Signals

Synthetic signal creation tools and builders used by torchsig.datasets.datasets.TorchSigIterableDataset for dataset creation.

Signal Class Types

Signal and Signal Metadata classes. This module defines the Signal class and its associated functionality, which is used to represent and manipulate signal data and metadata.

Examples

Signal:
>>> from torchsig.signals import Signal
>>> import numpy as np
>>> data = np.array([1.0, 2.0])
>>> new_sig = Signal(data=data)
class torchsig.signals.signal_types.SignalMetadataObject(**kwargs: Any)[source]

Bases: HierarchicalMetadataObject

Represents metadata associated with a signal.

This class extends HierarchicalMetadataObject to provide signal-specific metadata properties and calculations.

property start: float

Signal start normalized to duration of signal.

Returns:

Signal start as a percentage of total time (0-1).

Return type:

float

property stop: float

Signal stop normalized to duration of signal.

Returns:

Signal stop as a percentage of total time (0-1).

Return type:

float

property duration: float

Signal duration normalized to 0-1.0.

Returns:

Signal duration as a percentage of total time (0-1).

Return type:

float

property stop_in_samples: int

Signal stop in samples.

Returns:

Signal stop time in samples.

Return type:

int

property upper_freq: float

Calculates the upper frequency of a signal.

Returns:

Upper frequency in Hz.

Return type:

float

Raises:

ValueError – If center_freq or bandwidth are not available.

property lower_freq: float

Calculates the lower frequency of a signal.

Returns:

Lower frequency in Hz.

Return type:

float

Raises:

ValueError – If center_freq or bandwidth are not available.

property oversampling_rate: float

Calculates the oversampling rate for a signal.

Returns:

Oversampling rate (sample_rate / bandwidth).

Return type:

float

to_dict() dict[str, Any][source]

Returns SignalMetadataExternal as a full dictionary.

Returns:

Dictionary containing all metadata attributes.

Return type:

Dict[str, Any]

class torchsig.signals.signal_types.Signal(data: ndarray | None = None, component_signals: list[Signal] = [], **kwargs: Any)[source]
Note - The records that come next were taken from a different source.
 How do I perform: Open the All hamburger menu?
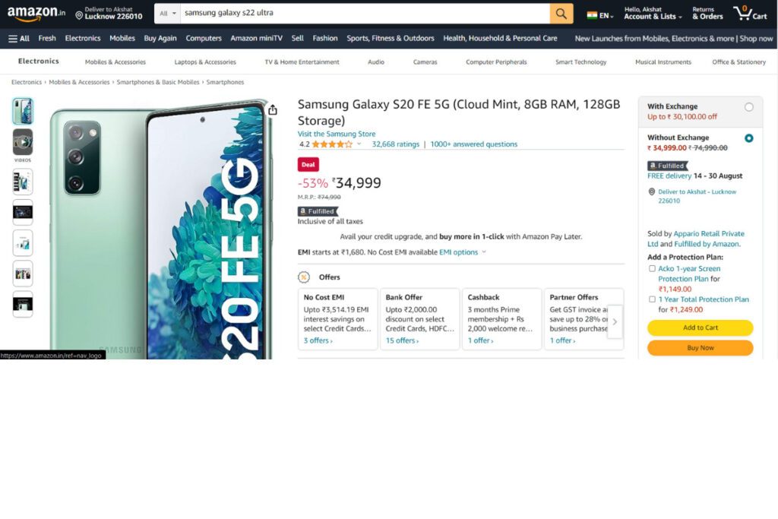[19, 38]
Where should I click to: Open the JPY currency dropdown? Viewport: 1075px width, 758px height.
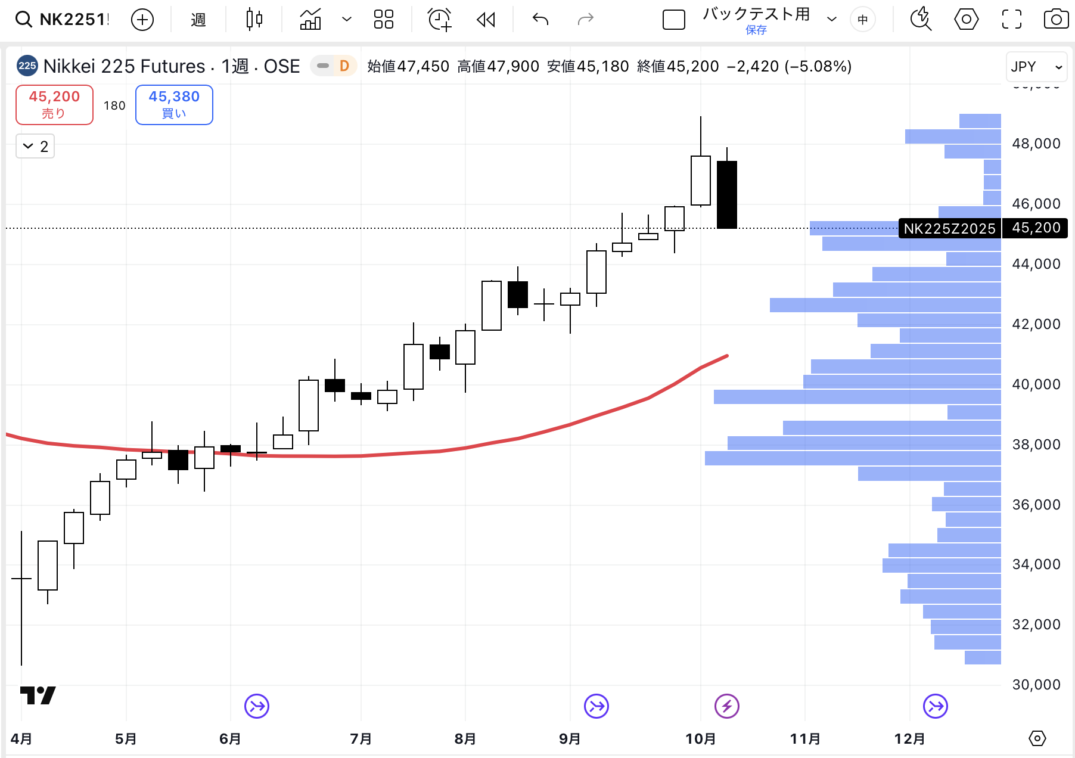point(1036,67)
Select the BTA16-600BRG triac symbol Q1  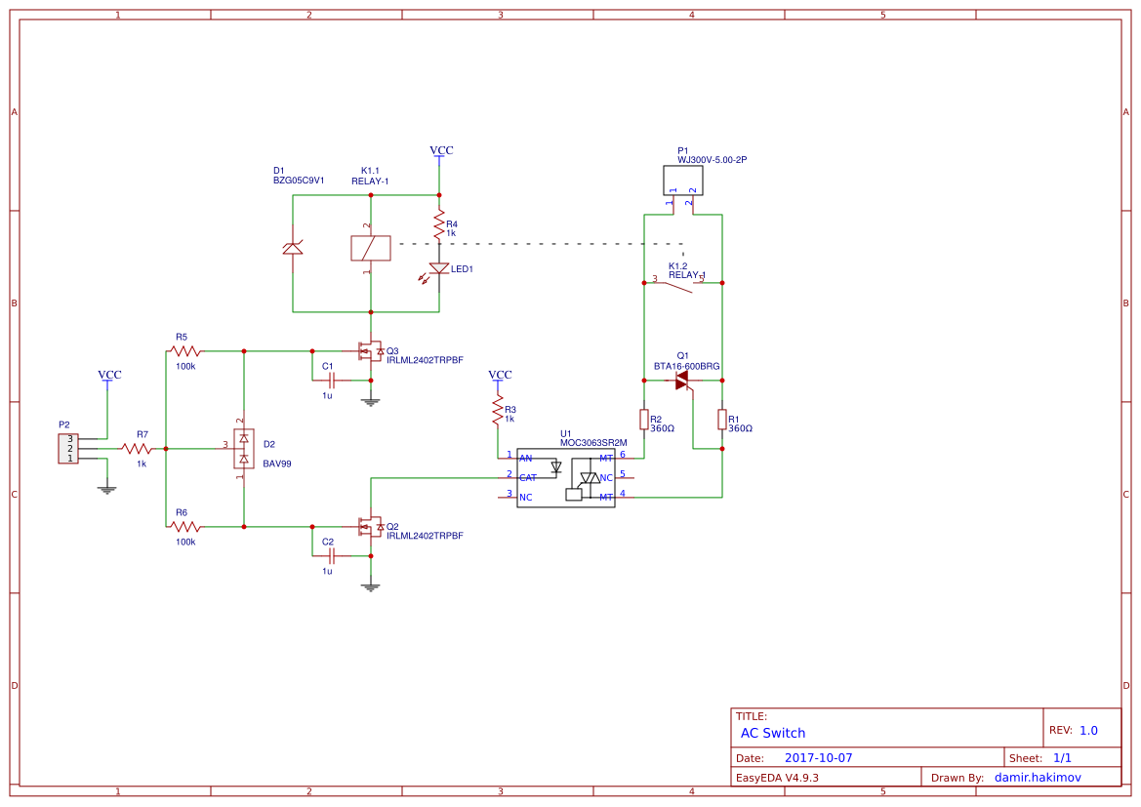(682, 383)
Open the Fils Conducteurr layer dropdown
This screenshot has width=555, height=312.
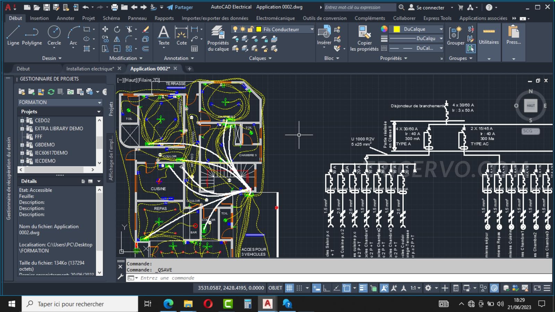312,29
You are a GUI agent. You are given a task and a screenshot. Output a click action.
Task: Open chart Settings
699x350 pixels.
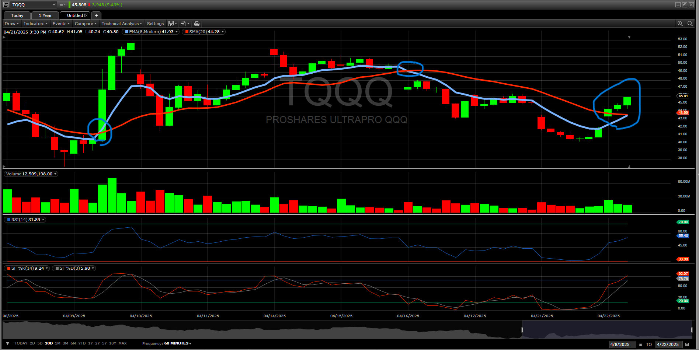tap(155, 24)
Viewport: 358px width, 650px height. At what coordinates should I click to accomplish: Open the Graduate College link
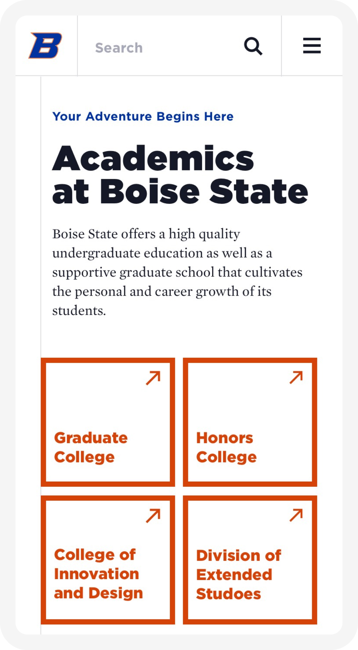coord(91,448)
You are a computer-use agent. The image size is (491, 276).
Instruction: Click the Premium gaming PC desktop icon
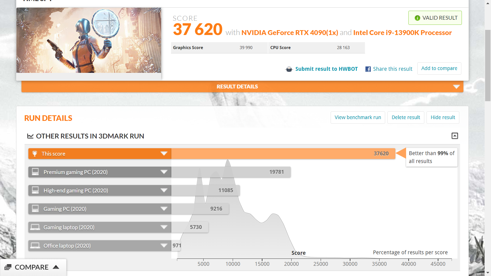(35, 172)

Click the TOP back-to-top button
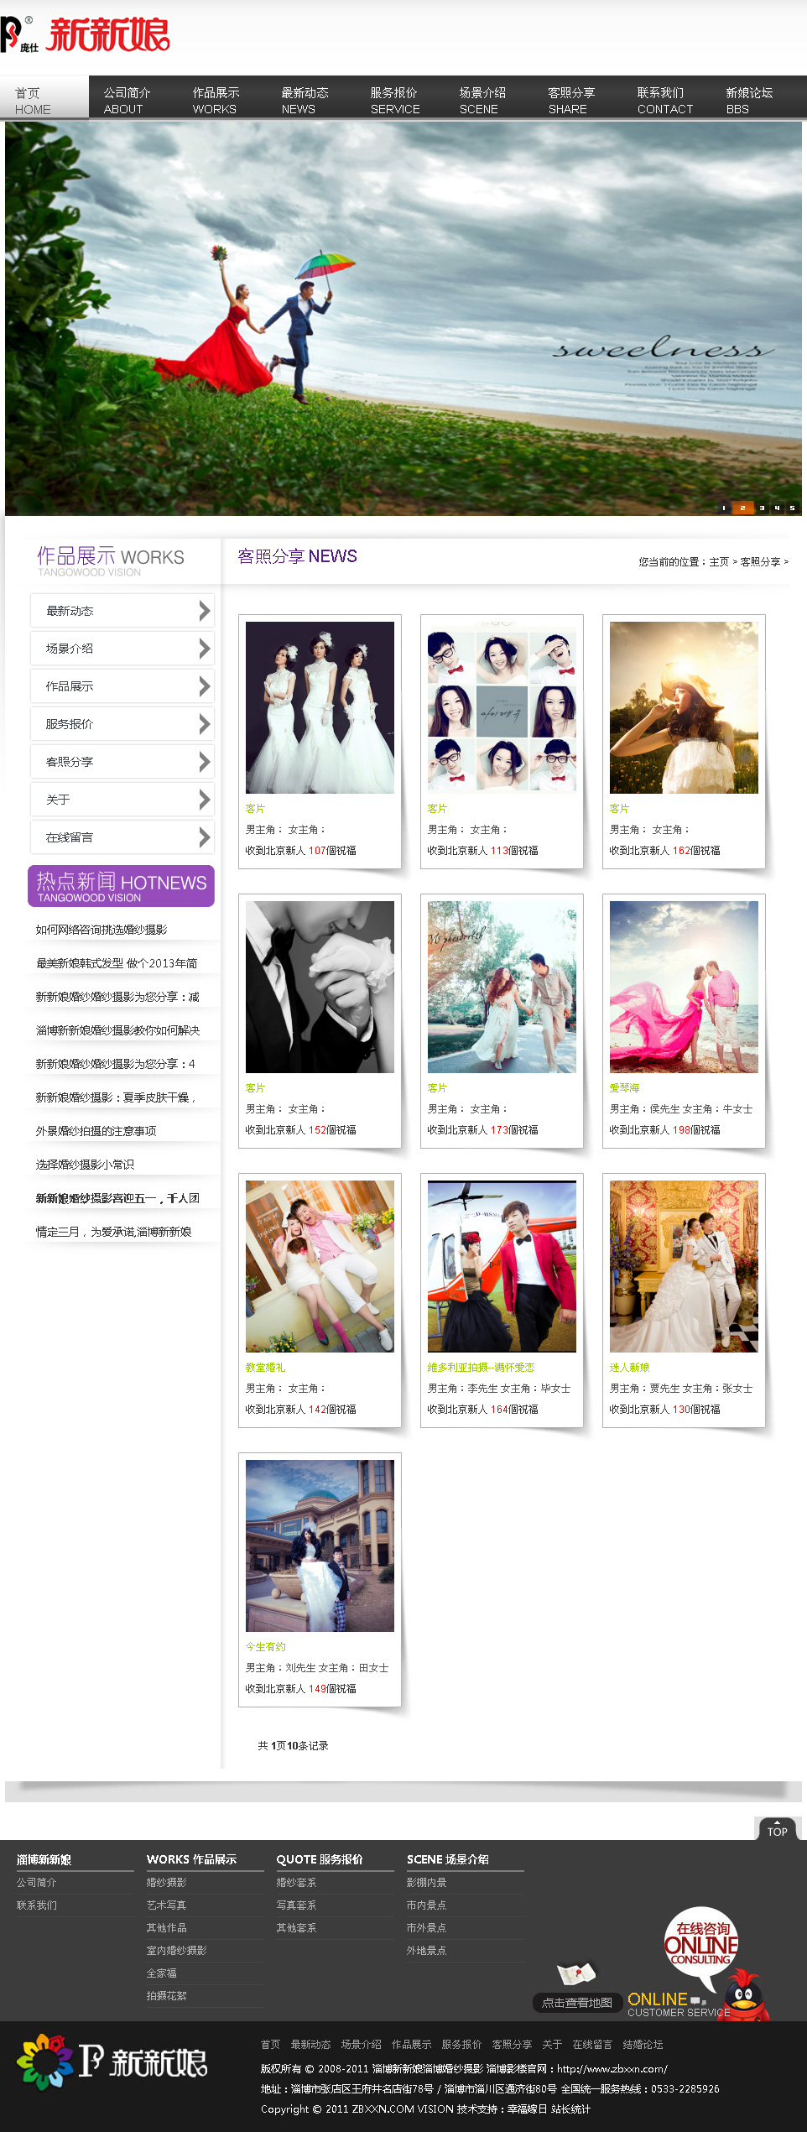point(777,1828)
Bases: SignalMetadataObject

Represents a signal with data and metadata.

This class extends SignalMetadataObject to include actual signal data and component signals.

Parameters:
  • data – Signal IQ data. Defaults to empty numpy array.

  • component_signals – List of component signals. Defaults to empty list.

  • **kwargs – Additional metadata key-value pairs.

copy() Signal[source]

Returns a copy of the Signal.

Note

Parent relationships are not guaranteed to be preserved across copies.

Returns:

A new Signal instance with copied data and metadata.

Return type:

Signal

Signal Builders

Builder

class torchsig.signals.builder.BaseSignalGenerator(transforms: list[Any] = [], **kwargs: dict[str, Any])[source]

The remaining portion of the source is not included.